The vaccine is not mandatory meaning an employer can not act ultra vires on such matters. Put crudely, you can’t force workers to take the vaccine.    Furthermore, every person has a ‘right to work’, so HR policies or even health and safety procedures can not in any way exclude or discriminate.

On the issue of discrimination, it is worth pointing out that this includes direct and indirect discrimination whereby a person is subject to physical, verbal or non-verbal pressure which undermines their dignity or which creates an intimidating, hostile or humiliating working environment.   

More worryingly, an HR head or manager could be exposing their company to unnecessary legal liability, if it can be proven that the employer is coercing or mandating its employees to take the vaccine and subsequently there are severe side effects.  
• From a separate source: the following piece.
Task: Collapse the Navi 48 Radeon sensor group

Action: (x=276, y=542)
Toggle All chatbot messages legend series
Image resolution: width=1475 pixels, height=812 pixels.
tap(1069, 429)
Lastly, EU law or guidance clearly states that public health restrictions must be "proportionate to the epidemiological situation in each country" and of a "temporary nature". This means that restrictions will flex up and down according to the pressure of infections on our national health service and always be of a temporary nature.   


What we know about the virus has changed a lot from last year.   

The biggest game-changer has been the Delta variant. Of particular interest, is that the virus is now being transmitted and infecting both the vaccinated and unvaccinated. I think this has changed how we look at public health restrictions and HR departments need to treat vaccinated and unvaccinated employees/workers in the same manner given how the virus has evolved.    

At least one study has shown that natural immunity could be 13x stronger than vaccine immunity. The value here is that we need to recognise that workers/employees can have natural immunity and that this is of value to the workplace as much as (if not more) than vaccine immunity.

For the sake of clarity, this is not to be misconstrued to mean that the vaccine isn’t an important tool in the fight against the virus, since it definitely is crucial and important, but more to explain that HR departments need to factor in natural immunity as well when drafting policies and procedures.   


The pandemic has put a huge strain on civil liberties and ethics in general.   

Every HR department needs to determine how much private medical information it needs to hold and who will have access to such sensitive information.

For example, will our customers be required to reveal proof of vaccination or immunity or a negative test to front-line workers on a daily/weekly basis? I am thinking of restaurant waiters, hotel receptionists and/or public transport drivers, to mention but a few, and is such disclosure and verification to be two-way meaning a customer has a right to demand the same from all frontline workers? How will such private medical data be handled and will it be stored or recorded?     


The subject is undeniably complex and there are no simple answers. What I can say is that it pays HR heads or managers everywhere to tread cautiously and not rush into anything, since well-intentioned decisions based on a science that is constantly changing, could expose their company to unintended liability.   

Furthermore, companies should not assume government-like roles or responsibilities. So for example, if I was advising a restaurant owner I would insist on the government or its authorities carrying out the enforcement. The same applies to any business since quasi-vaccine passports started with travel, now seem to be extending to bars and restaurants but will (presumably) also be extended to most types of businesses. This exposes employers to unnecessary liability since ultimately enforcement of this scale and nature should always be of the state.   

Finally, I feel that medical encroachment in workers/employees is not the way forward for any HR department wanting to attract, nurture and retain talent.

My advice would be for them to focus on their core mandate and mission and let the government or its authorities worry about the legal, scientific and ethical issues of this pandemic.